[Data supplied Boundary: Start]

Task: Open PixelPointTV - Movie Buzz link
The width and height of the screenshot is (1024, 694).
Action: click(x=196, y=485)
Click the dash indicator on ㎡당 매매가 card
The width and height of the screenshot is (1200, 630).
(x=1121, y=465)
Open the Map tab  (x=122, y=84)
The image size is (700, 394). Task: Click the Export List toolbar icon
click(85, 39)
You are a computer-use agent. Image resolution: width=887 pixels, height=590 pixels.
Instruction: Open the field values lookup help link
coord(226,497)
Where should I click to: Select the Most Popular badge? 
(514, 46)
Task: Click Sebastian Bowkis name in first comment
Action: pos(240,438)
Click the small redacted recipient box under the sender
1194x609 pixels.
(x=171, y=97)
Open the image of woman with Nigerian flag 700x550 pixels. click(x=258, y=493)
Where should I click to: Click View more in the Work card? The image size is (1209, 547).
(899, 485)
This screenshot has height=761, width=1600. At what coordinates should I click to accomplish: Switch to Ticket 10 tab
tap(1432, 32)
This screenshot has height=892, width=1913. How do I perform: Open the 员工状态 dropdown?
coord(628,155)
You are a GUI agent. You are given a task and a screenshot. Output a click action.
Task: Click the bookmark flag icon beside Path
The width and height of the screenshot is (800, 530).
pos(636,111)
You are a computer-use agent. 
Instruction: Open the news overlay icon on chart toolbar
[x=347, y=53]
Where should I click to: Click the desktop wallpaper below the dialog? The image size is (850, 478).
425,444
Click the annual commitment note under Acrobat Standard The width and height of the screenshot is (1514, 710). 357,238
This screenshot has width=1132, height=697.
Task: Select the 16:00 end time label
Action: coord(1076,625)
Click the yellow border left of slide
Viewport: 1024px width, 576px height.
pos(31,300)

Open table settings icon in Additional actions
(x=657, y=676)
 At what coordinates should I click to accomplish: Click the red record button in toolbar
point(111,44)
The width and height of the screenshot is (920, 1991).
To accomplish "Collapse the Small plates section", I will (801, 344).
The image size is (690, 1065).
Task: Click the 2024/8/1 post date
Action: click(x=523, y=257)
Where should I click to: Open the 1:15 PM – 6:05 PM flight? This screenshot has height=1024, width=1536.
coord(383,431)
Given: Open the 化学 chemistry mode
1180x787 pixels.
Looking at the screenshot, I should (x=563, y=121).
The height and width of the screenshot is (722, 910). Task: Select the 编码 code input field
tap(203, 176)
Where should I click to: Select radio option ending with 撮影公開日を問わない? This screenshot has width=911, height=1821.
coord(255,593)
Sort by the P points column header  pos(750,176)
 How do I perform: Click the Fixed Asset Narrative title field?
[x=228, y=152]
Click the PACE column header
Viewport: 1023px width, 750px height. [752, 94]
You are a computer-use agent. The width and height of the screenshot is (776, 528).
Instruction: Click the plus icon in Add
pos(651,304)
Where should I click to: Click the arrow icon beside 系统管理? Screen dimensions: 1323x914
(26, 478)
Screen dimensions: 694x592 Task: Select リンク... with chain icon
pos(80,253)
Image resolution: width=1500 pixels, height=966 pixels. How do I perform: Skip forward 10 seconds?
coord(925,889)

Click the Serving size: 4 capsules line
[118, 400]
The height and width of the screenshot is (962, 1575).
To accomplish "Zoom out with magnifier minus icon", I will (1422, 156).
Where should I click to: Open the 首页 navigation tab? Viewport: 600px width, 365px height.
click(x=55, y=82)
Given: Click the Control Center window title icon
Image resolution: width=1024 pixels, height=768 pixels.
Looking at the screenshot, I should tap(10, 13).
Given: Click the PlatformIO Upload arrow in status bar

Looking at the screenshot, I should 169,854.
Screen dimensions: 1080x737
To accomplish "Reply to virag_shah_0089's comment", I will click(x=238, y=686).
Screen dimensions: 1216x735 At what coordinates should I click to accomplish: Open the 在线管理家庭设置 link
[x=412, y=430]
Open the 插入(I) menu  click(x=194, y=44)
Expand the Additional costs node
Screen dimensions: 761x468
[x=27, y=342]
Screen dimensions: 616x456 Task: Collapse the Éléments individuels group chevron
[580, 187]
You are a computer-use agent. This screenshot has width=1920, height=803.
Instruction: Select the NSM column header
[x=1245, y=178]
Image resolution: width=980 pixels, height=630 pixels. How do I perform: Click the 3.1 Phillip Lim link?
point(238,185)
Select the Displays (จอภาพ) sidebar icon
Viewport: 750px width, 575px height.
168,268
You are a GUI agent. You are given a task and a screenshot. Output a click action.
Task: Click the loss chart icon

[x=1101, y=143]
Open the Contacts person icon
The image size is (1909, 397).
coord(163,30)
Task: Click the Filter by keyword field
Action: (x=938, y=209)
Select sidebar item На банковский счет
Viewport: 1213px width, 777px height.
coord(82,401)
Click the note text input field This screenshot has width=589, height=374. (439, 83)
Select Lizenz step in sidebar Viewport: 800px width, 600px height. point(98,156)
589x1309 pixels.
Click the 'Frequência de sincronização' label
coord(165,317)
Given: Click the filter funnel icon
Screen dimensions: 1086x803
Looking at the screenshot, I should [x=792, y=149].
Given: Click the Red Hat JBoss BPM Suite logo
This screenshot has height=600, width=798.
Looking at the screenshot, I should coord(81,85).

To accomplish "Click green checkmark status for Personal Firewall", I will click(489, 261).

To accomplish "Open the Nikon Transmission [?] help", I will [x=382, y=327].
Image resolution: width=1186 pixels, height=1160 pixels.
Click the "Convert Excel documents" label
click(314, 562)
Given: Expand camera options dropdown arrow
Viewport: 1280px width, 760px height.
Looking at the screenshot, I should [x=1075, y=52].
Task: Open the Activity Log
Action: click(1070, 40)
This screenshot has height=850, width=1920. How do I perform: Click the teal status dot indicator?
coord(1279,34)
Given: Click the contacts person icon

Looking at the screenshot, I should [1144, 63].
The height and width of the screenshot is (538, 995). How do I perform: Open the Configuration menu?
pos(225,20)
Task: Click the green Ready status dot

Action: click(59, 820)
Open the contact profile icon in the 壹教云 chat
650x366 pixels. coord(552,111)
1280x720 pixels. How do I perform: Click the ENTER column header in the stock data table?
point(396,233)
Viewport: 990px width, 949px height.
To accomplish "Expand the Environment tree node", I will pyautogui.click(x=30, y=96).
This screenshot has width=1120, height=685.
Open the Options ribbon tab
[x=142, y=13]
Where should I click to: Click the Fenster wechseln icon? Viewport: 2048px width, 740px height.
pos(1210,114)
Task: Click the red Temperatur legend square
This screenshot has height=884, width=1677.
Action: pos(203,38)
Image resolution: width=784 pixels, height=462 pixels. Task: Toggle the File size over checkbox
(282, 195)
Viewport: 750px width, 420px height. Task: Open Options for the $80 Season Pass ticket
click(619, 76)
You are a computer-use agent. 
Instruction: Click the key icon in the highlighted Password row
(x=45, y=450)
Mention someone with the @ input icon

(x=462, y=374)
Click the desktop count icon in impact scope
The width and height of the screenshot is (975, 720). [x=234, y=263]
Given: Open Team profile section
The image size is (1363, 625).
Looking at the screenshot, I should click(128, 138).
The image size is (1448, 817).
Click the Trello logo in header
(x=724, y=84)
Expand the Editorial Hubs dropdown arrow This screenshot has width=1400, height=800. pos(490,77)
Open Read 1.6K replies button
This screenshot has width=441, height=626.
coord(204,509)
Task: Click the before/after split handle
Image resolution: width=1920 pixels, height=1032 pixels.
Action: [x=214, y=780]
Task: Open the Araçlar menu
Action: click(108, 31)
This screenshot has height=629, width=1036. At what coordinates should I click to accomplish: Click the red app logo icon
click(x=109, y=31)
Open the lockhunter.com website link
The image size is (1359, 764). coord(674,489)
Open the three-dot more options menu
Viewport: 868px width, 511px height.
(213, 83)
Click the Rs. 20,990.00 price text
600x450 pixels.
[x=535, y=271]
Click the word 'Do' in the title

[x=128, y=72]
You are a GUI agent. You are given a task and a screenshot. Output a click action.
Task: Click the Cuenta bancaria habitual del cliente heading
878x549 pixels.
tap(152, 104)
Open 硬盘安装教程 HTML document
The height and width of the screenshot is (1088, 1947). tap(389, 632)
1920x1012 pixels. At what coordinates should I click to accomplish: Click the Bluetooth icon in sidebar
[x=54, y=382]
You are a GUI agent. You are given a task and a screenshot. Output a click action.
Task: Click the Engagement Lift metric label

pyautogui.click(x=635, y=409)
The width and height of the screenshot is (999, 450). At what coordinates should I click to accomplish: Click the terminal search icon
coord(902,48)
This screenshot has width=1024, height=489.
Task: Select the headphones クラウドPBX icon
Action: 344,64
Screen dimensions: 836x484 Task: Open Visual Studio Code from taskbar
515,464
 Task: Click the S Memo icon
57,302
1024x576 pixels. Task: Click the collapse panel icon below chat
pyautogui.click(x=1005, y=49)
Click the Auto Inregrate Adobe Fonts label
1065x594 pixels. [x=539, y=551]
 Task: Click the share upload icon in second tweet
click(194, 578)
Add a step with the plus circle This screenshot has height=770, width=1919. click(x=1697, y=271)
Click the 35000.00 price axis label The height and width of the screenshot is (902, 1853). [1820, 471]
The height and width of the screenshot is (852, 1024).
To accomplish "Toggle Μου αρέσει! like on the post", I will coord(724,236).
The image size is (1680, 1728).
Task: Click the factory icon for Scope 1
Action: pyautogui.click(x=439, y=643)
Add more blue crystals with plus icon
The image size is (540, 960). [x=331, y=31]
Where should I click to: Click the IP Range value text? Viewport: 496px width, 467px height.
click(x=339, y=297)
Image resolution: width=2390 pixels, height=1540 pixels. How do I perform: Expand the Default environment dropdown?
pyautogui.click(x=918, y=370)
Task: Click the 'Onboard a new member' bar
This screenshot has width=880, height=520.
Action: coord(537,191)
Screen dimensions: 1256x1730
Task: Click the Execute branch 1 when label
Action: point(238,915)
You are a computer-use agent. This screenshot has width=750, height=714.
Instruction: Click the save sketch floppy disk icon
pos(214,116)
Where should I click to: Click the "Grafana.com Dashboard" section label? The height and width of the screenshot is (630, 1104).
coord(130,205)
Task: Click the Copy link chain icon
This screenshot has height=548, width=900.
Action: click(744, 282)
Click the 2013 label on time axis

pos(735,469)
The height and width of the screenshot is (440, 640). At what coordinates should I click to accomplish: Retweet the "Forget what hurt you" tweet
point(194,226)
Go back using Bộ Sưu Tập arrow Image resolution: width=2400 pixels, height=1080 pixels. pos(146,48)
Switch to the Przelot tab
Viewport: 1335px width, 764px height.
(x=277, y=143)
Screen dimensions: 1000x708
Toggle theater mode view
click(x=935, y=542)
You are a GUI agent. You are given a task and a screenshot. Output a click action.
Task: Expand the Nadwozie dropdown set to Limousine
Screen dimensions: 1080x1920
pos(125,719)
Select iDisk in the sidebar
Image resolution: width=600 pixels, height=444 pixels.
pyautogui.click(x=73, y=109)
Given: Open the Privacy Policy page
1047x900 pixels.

[Data supplied Boundary: End]

Nothing but the lines from the one with "Toggle theater mode view" to the last line of the data should appear in the answer, each exactly as it stands.

Solution to this task:
Toggle theater mode view
click(x=935, y=542)
You are a GUI agent. You are given a task and a screenshot. Output a click action.
Task: Expand the Nadwozie dropdown set to Limousine
Screen dimensions: 1080x1920
pos(125,719)
Select iDisk in the sidebar
Image resolution: width=600 pixels, height=444 pixels.
pyautogui.click(x=73, y=109)
Given: Open the Privacy Policy page
1047x900 pixels.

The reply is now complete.